Extract every line of the entries below that contains the word "icon".
·····
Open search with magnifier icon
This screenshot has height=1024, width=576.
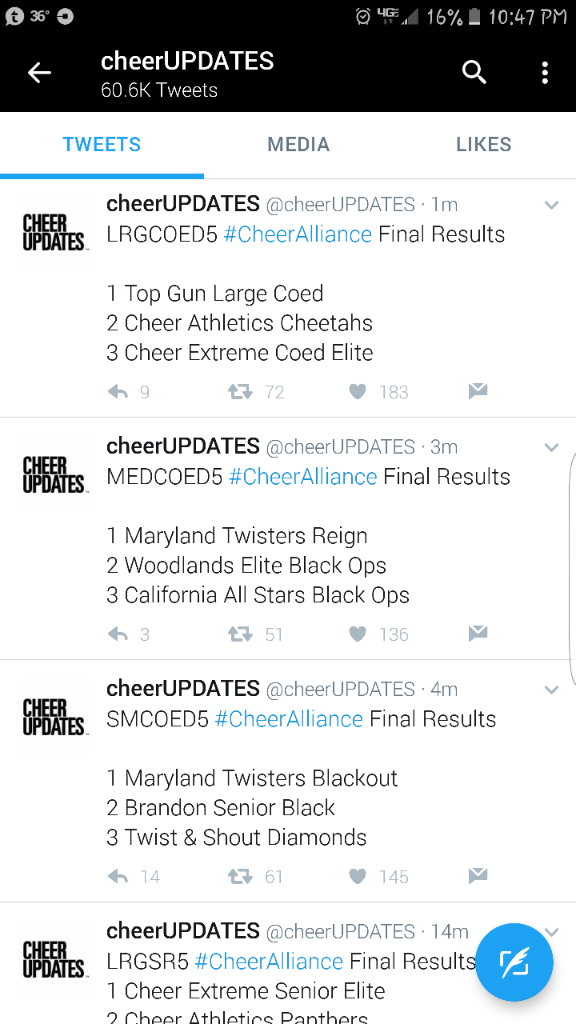coord(474,72)
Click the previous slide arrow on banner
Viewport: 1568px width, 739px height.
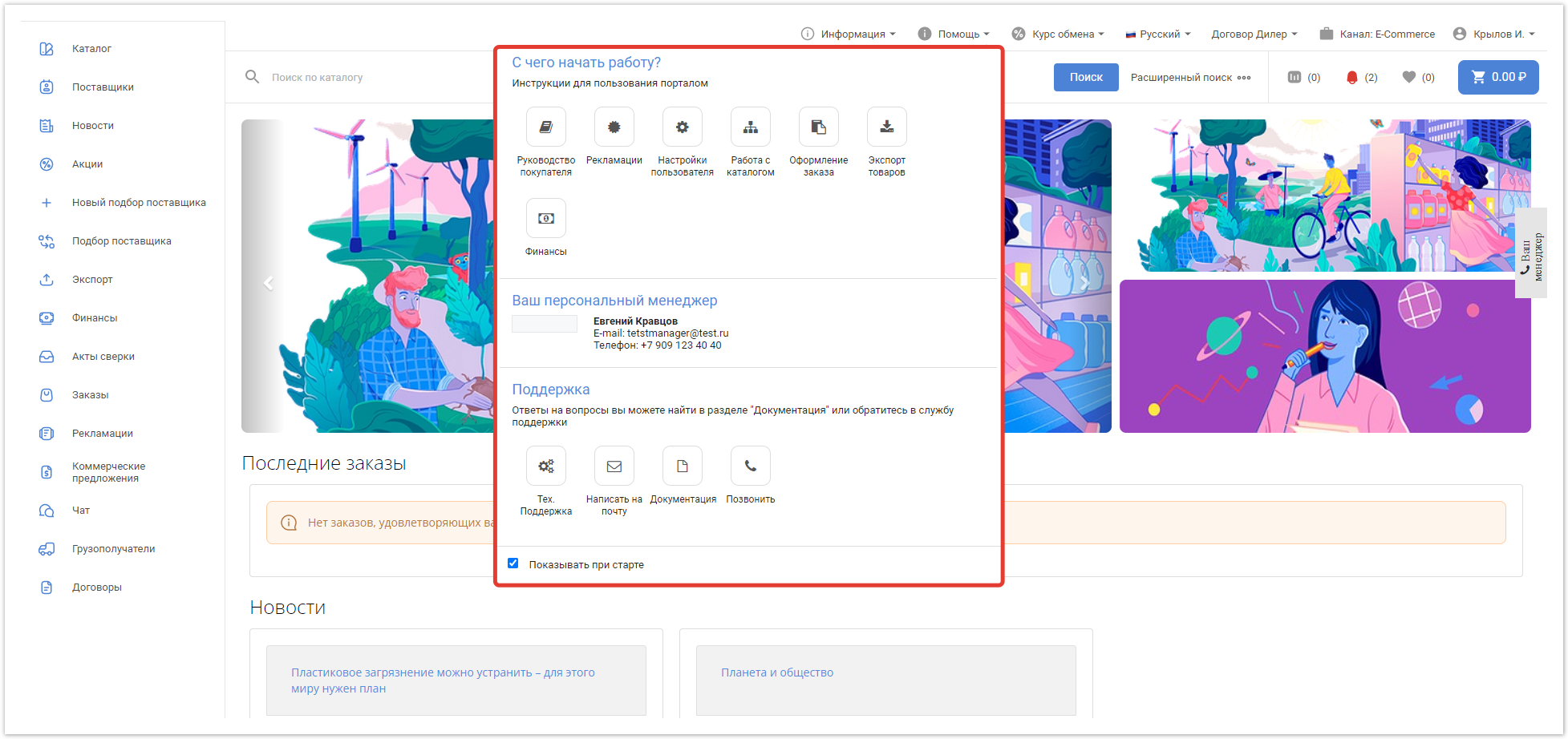(x=269, y=283)
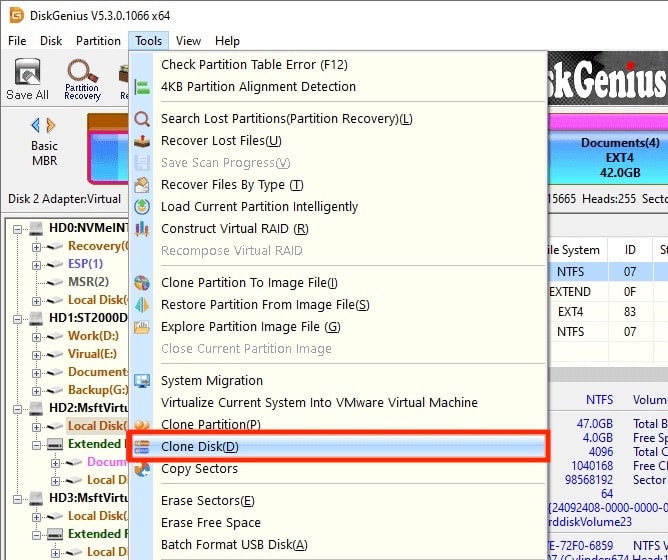Viewport: 668px width, 560px height.
Task: Expand the Recovery partition tree node
Action: pyautogui.click(x=37, y=246)
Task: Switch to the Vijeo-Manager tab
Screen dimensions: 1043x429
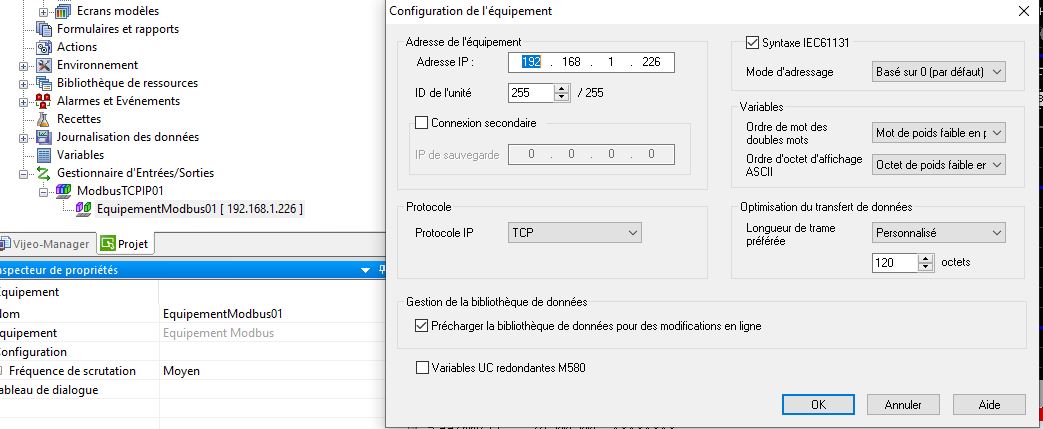Action: coord(46,244)
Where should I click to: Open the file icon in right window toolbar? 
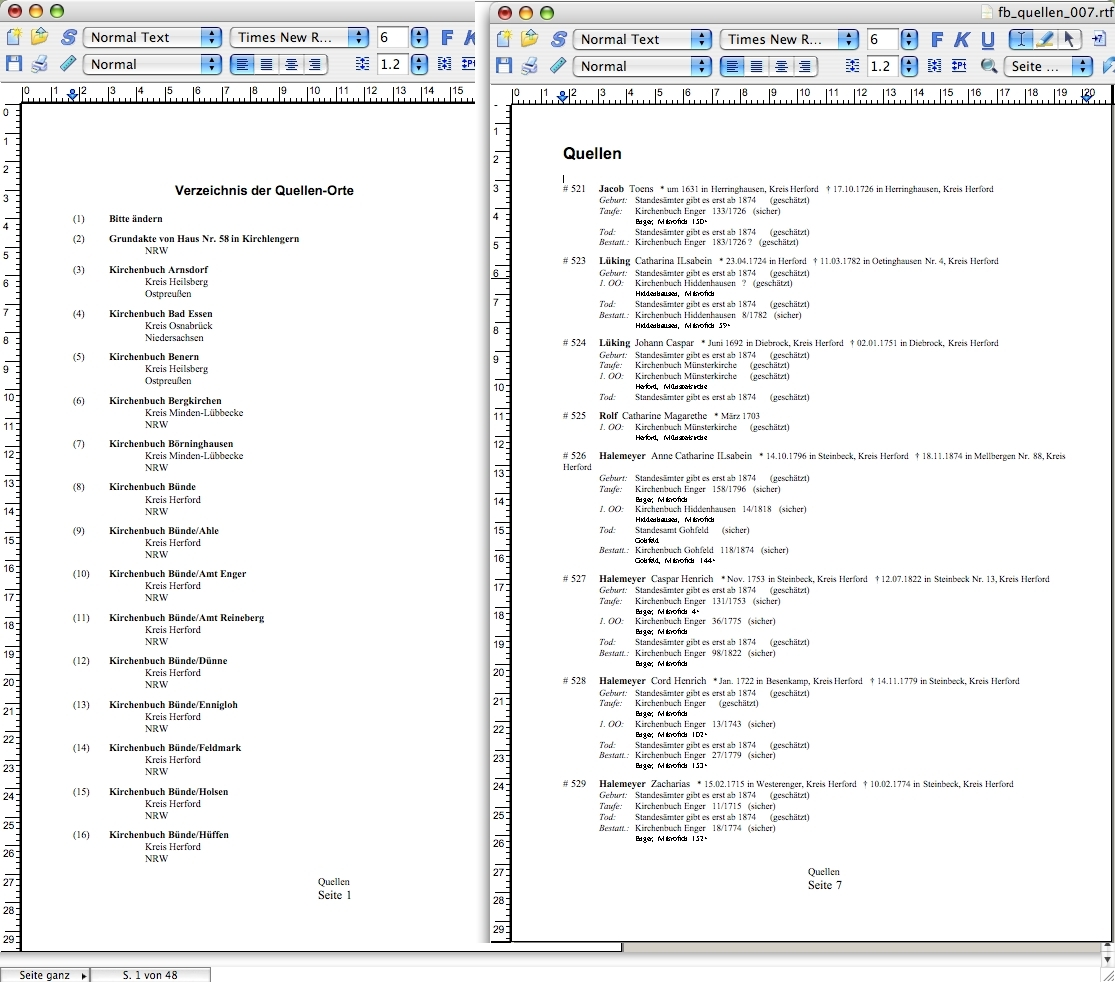point(529,40)
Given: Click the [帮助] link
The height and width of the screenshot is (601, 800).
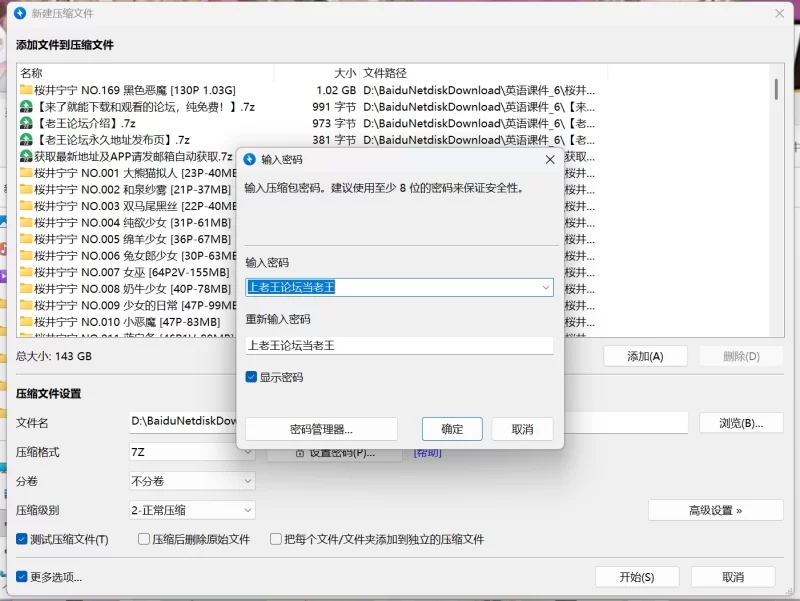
·····
_Task response_
Open search with magnifier icon
Where should I click to: Open the file icon in right window toolbar? 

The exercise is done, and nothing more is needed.